TROUBLED WATERS
The Chesapeake Bay Skipjacks pictured represent what's left of a fleet that numbered in the hundreds 75 years ago. Sadly, there are only a half-dozen or so of these iconic sailing oyster dredgers in service today and the harvest of oysters is only one percent of what it was a century ago. According to Rod Fujita, author of Heal the Ocean, "The excessive harvest of oysters over the decades appears to have interfered with the ability of estuaries like the Chesapeake to cleanse themselves--oysters were once capable of filtering the entire volume of the Bay every three days, but no more." Throughout the Chesapeake Bay watershed the forces of environmental exploitation have despoiled the landscape at an alarming rate. According to the Chesapeake Bay Foundation, the bay has been reduced to a system "dangerously out of balance," and functions at "barely more than one-fourth of its potential because water pollution, primarily from excess nitrogen and phosphorous, inhibits overall improvements to the system."
"The Chesapeake Bay from Kent Island to Virginia's James River was recently declared a "dead zone" by the Environmental Protection Agency, and a lot of disenchanted folks in these parts will tell you that culturally and aesthetically, the landscape surrounding the nation's largest estuary has been dead for years. Unbridled growth is the reason and there appears to be no end in sight. As of 2020, 18.2 million people inhabit the Bay region and experts predict those numbers will exceed 21 million by 2040, accelerating the rate of industrial pollution, chemical run-off from farms, and toxic contamination from sewage treatment plants--all putting increased stress on this once bountiful fishery.
Despite some improvement over the past twenty years, the Chesapeake Bay remains on the EPA's list of impaired waters. Single-use housing subdivisions are having an especially bad impact, creating sprawl and other destructive land-use patterns that generate pollution. Unfortunately, federal and state governments subsidize sprawl by creating tax incentives that make it cheaper for developers to build on farms and open spaces rather than near established town centers. As a result, cars and roadways dominate the region in a sprawling nowhere land of office parks, commercial highway strips, ugly urban subdivisions, and squalid suburbs that, as James Howard Kunstler points out, have "become so atrocious in the postwar decades that the Disney Corporation was able to create an artificial substitute for it and successfully sell it as a commodity."

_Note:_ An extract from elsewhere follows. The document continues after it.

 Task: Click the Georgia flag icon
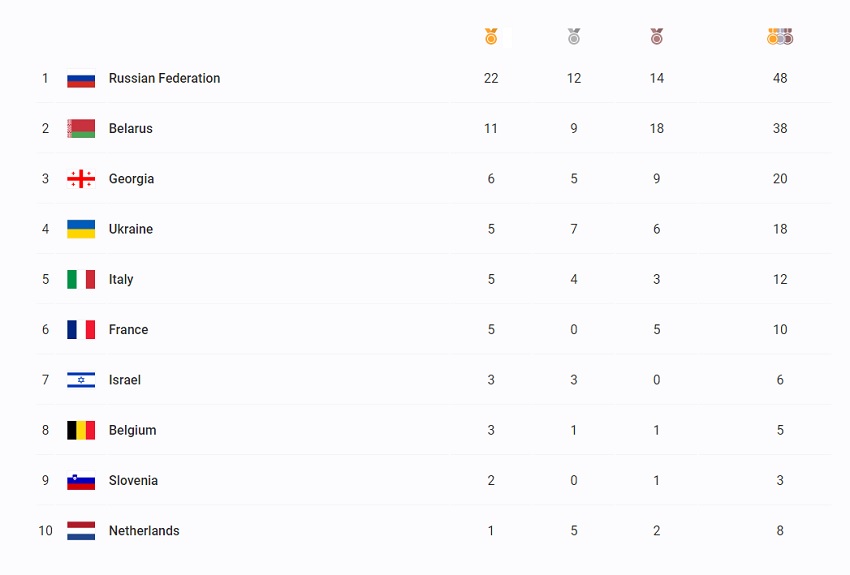point(81,179)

One of the ironies in all this confusion is that people actually prefer traditional neighborhoods common before the second World War to today's suburban paradigm. According to Fannie Mae, Americans favor a house in a close-knit neighborhood to one in a tract development by a margin of three to one. Unfortunately, low-density zoning laws that favor sprawl are a boon to developers out to make quick profits, so small, mixed-use towns rarely get built. According to Tom Horton, author of Bay Country, "In the twelve-year period for which statistics are available, development for houses and shopping malls in the five-county Baltimore metropolitan region claimed another 130,000 acres of farmland. All told, the changes in the region produced the most drastic rate of deforestation in the northeastern United States and reduced the forest which covered virtually 100 percent of Maryland when the colonists arrived, to 40 percent by the year 2000."

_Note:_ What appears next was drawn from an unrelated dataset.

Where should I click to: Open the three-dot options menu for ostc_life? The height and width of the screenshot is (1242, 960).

This drastic loss of wild woodland has perilous implications for the future. The forest not only provides habitat for wildlife; as Horton points out, it is also a key to water quality. "The silt from farm and developed land runs into the Bay at a rate fifty times than from woodland," he writes. "Phosphorus, another prime pollutant, comes eighty times as much from cropland as from forest, and forty times as much from residential areas. For nitrogen and toxic chemicals, the story is similar." The bottom line is that more roads and more housing developments mean less pristine wilderness to filter rainwater and that spells trouble for small creeks and streams as well. "The quantity of aquatic life in a given stream declines in direct proportion to how much its watershed gets paved over," Horton says. Another sad consequence of sprawl around the Bay area is the increase of sediment build-up that destroys Bay grasses, which have declined from nearly a quarter million-acres in Colonial times to less than 40,000 acres today.
News update: The Guardian August 11, 2021 U.S. Edition online reported that "Groundwater on military bases along the Chesapeake Bay is contaminated with toxic PFAS 'forever chemicals' at levels many times above the level some regulators say is safe for dinking and they are likely ending up in blue crabs, oysters and other marine life that are consumed by humans.
"The compounds are linked to cancer, birth defects, liver disease, thyroid disease, decreased immunity, hormone disruption, and a range of other serious health problems."